Il nostro Progetto Educativo è il SISTEMA PREVENTIVO di don Bosco!

La proposta educativa che presentiamo è la concretizzazione del progetto carismatico di don Bosco: aiutare i giovani ad essere “onesti cittadini e buoni cristiani” o, meglio, “onesti cittadini perché buoni cristiani”. A questo cammino di formazione integrale della persona sono orientate tutte le attività della Comunità educativa: culturali, professionali, religiose, ricreative.

Proposta pastorale per l’anno 2020-2021

Premessa

Nel 2024 ricorre il duecentesimo anniversario del sogno dei nove anni, avvenuto presumibilmente tra il 1824 e il 1825. La sua profonda rilevanza per il carisma salesiano spiega la scelta dell’Italia salesiana di lasciarsi ispirare da questo sogno per le proposte pastorali dei prossimi tre anni, considerando la sua narrazione un filo rosso per riscoprire la bellezza e specificità della nostra vocazione per il nostro tempo. L’importanza di questo racconto nella vita di don Bosco è manifesto: il sogno dei nove anni «condizionò tutto il modo di vivere e di pensare di don Bosco.
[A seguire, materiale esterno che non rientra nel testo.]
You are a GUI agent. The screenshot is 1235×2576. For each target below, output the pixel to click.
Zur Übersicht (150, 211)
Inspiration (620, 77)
E in particolare, il modo di sentire la presenza di Dio nella vita di ciascuno e nella storia del mondo»

Tema dell’anno: nel cuore del mondo 

#LIVEthedream

Il tema dell’anno è il “mondo”, luogo che Dio ha scelto di abitare.

Sicuramente portiamo nel cuore tutti gli interrogativi del presente e del prossimo futuro. Di una cosa siamo già consapevoli: il tempo vissuto in quarantena, in cui la parola “coronavirus” è entrata prepotentemente nelle nostre case e ha inciso nella nostra vita. Non dobbiamo perdere l’opportunità di prendere in mano quelle domande di senso emerse in questo tempo, perchè, come ci ricorda Papa Francesco: “Peggio di questa crisi, c’è solo il dramma di sprecarla, chiudendoci in noi stessi”.
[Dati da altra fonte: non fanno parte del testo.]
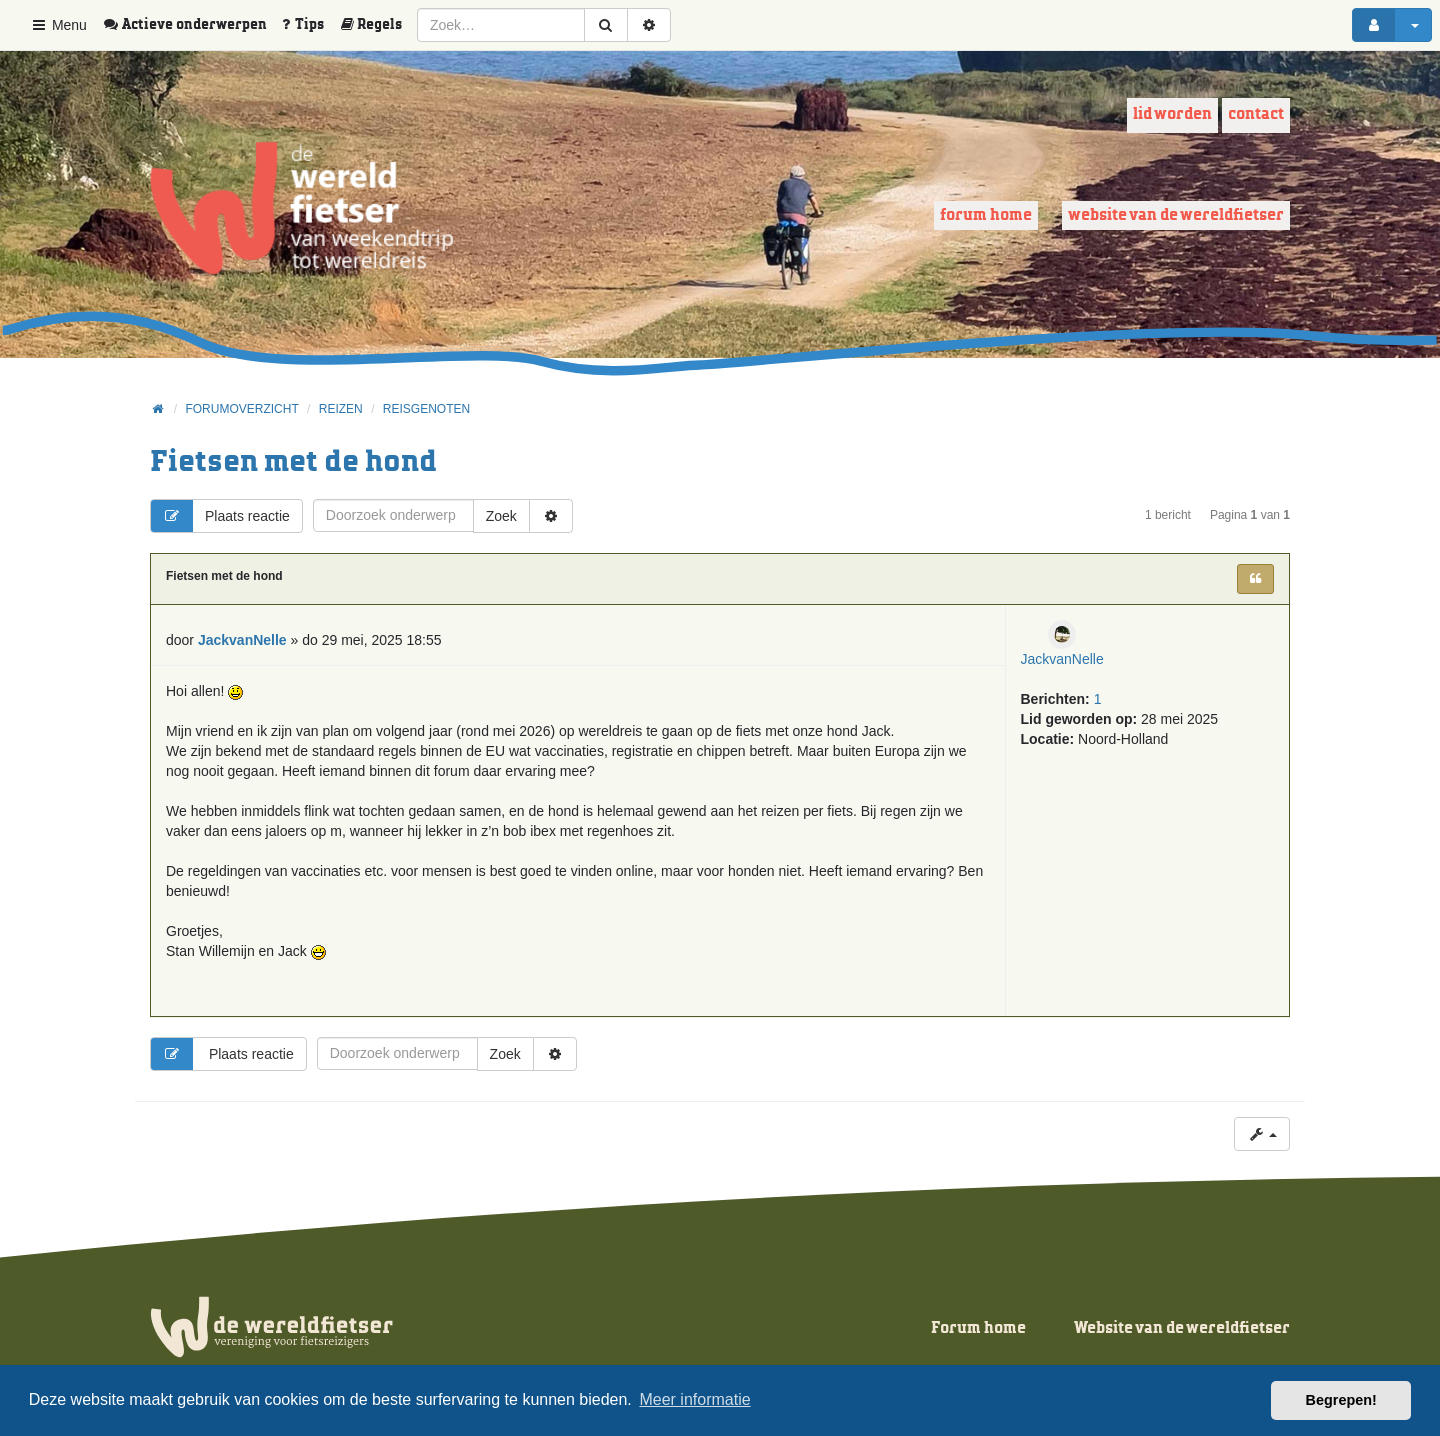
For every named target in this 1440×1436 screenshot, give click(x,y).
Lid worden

Vogliamo perciò immergerci nel cuore del mondo, nella contemporaneità, per educarci a:

  1. Riconoscere e prenderci cura del campo, della casa comune, in un’ottica di ecologia integrale
  2. Leggere e interpretare le sfide attuali presenti nel cuore del mondo
  3. Scegliere come stare, da discepoli e apostoli – “cittadini responsabili”, nel campo a noi affidato

Lo stile è quello del lievito nella pasta ovvero di mescolarsi e farsi prossimi, di accettare di essere una piccola quantità che porta una potenza straordinaria (che non gli appartiene) e di avere pazienza e tempo. La vita dei cristiani solo nel momento in cui è abitata dal lievito che è Cristo diviene lievito per il mondo.

Parola di Dio: il lievito nella pasta

Lc 13, 20-21

Gesù disse: “A che cosa posso paragonare il regno di Dio? È simile al lievito, che una donna prese e mescolò in tre misure di farina, finché non fu tutta lievitata“.

Il logo

Il LOGO è composto sia dalla presenza umana, attraverso palazzi e costruzioni, sia dalla natura, rigogliosa e generosa ma anche feroce e terribile (ne abbiamo la riprova avendo a che fare con il “nemico invisibile” che è il Covid-19); l’ingegno dell’uomo si intreccia con bellezze naturali da contemplare e custodire, la gratitudine per il dono della vita e della Grazia si accompagna alla vigilanza, alla fatica dello studio o del lavoro e alla lotta contro il male e il peccato.

Nella parte inferiore del logo è evocato il sogno con l’illustrazione di colline e di animali selvaggi che però non diventano dominanti nella composizione: si vuole ispirare uno sguardo positivo, non ingenuo e capace di “guardare oltre”.

Lega la parte inferiore a quella superiore dominata dagli edifici una strada che siamo invitati a percorrere per raggiungere una casetta rossa: è la “casa salesiana”, memoria vivente di quel primo luogo nel quale Don Bosco ha iniziato la sua opera e dove, oggi come ieri, avviene l’incontro di tanti giovani con quel carisma che vuole condurli ad essere “buoni cristiani, onesti cittadini e futuri abitatori del Cielo”.